TASK INSTRUCTIONS> Filter the entries for the word "Хвастовичский". Copy each line that has it.

== SOURCE INFORMATION

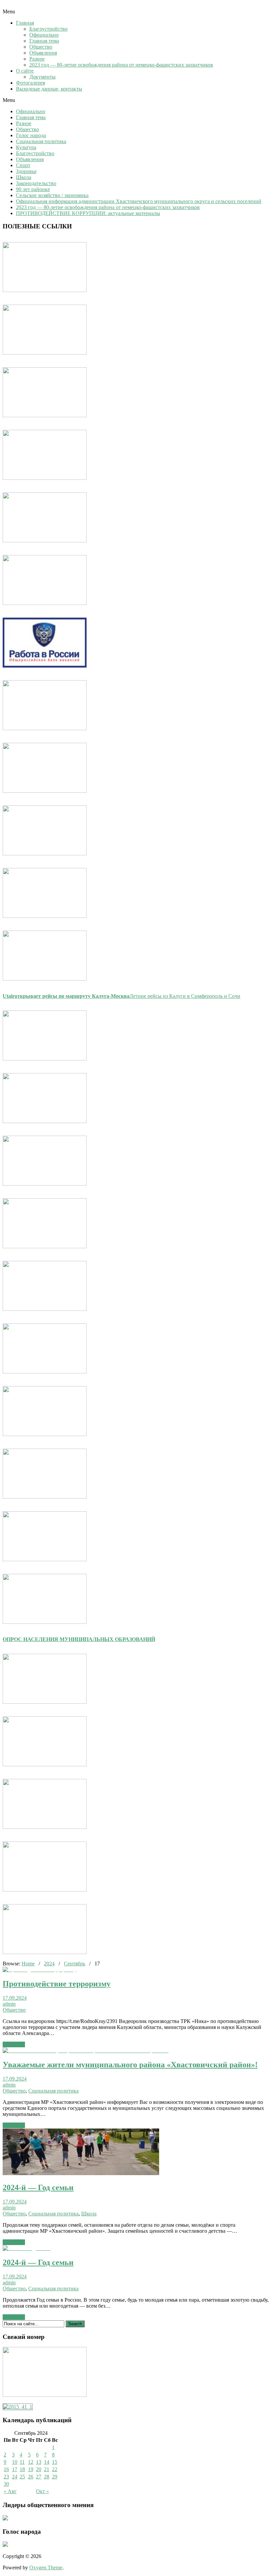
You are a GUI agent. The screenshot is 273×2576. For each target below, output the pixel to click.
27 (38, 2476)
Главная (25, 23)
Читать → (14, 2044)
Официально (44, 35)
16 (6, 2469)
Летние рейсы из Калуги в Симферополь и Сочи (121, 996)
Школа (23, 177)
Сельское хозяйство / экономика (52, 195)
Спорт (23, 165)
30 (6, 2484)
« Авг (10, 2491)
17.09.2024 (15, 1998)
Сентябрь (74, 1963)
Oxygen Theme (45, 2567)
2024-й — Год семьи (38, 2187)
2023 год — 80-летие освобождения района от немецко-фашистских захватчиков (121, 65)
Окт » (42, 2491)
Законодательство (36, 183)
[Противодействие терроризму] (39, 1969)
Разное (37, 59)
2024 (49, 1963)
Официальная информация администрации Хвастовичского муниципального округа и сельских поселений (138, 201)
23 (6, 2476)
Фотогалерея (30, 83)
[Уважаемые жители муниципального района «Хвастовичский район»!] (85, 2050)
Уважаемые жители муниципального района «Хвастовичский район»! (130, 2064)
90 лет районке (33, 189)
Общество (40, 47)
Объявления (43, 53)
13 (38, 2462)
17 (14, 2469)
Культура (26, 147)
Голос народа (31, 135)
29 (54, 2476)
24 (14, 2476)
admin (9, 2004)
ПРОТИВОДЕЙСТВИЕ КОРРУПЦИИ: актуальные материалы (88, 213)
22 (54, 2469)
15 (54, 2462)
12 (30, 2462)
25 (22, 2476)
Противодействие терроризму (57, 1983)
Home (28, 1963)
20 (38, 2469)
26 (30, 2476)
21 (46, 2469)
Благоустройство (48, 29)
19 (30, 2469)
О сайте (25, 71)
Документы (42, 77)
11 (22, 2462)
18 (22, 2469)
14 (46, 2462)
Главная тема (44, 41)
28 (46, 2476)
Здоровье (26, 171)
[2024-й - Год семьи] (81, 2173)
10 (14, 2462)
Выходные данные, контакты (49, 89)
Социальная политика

====
== SOURCE INFORMATION

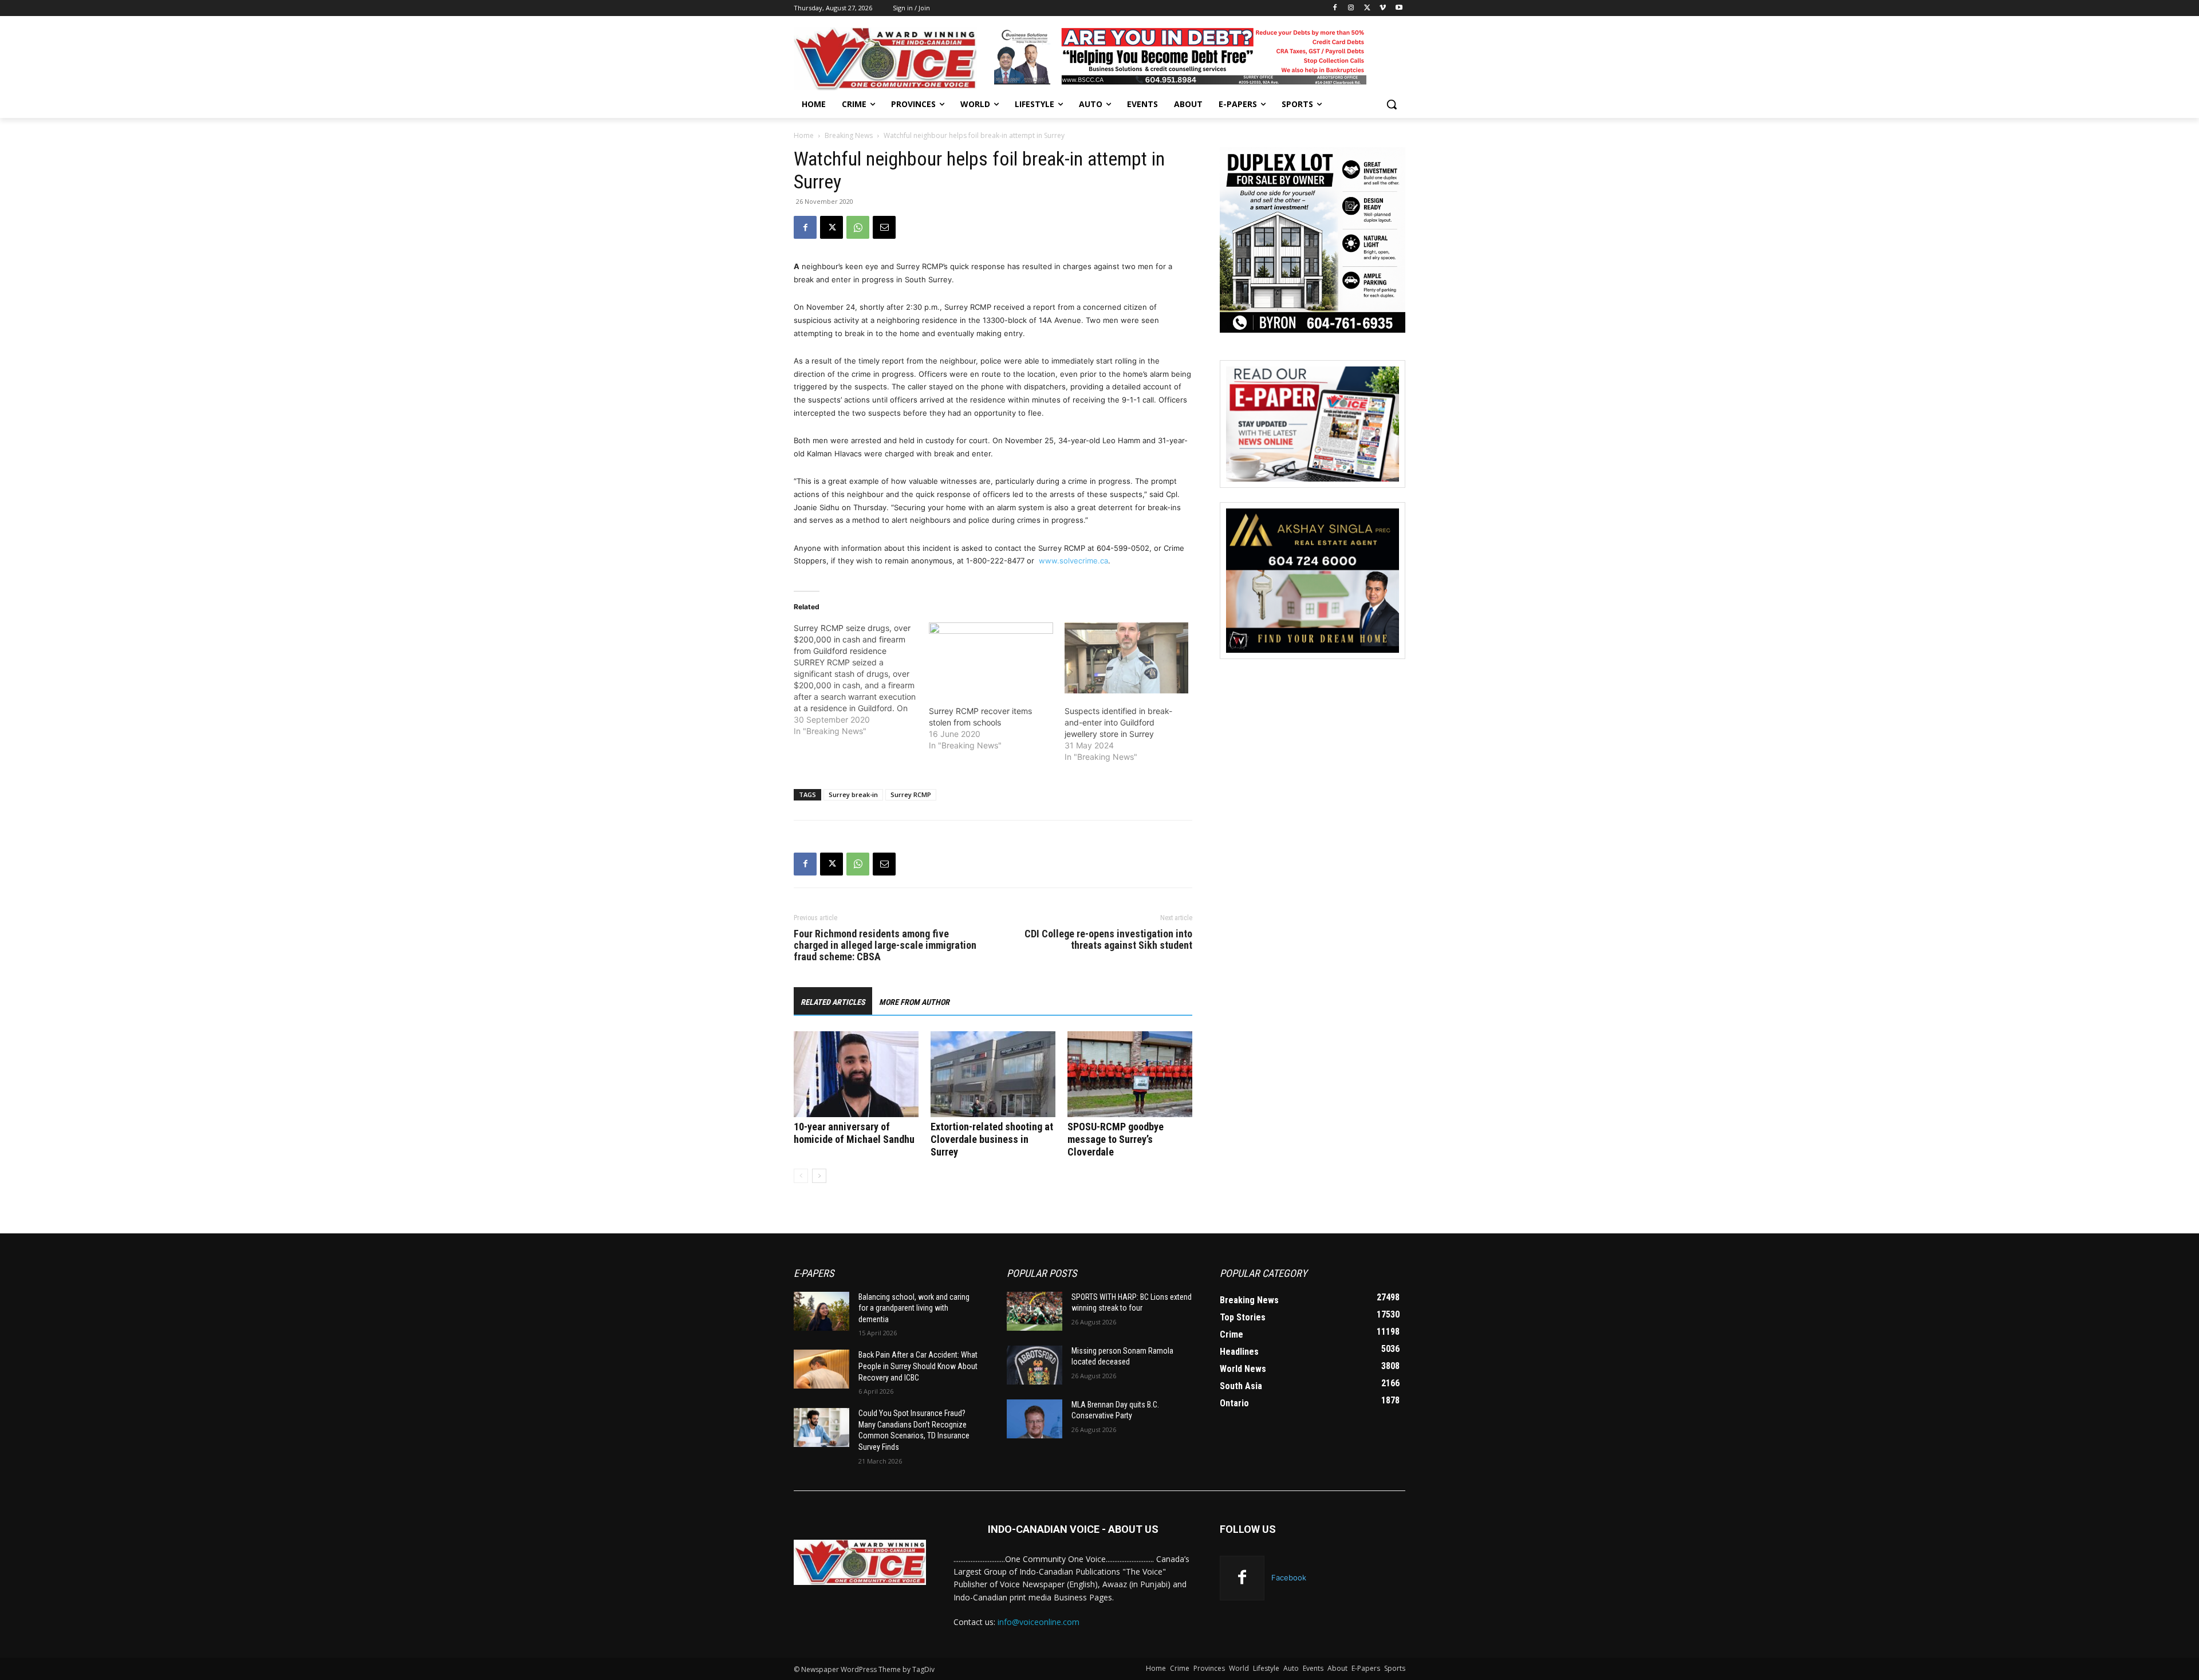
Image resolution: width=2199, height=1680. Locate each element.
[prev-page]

====

RESPONSE>
[Уважаемые жители муниципального района «Хвастовичский район»!] (85, 2050)
Уважаемые жители муниципального района «Хвастовичский район»! (130, 2064)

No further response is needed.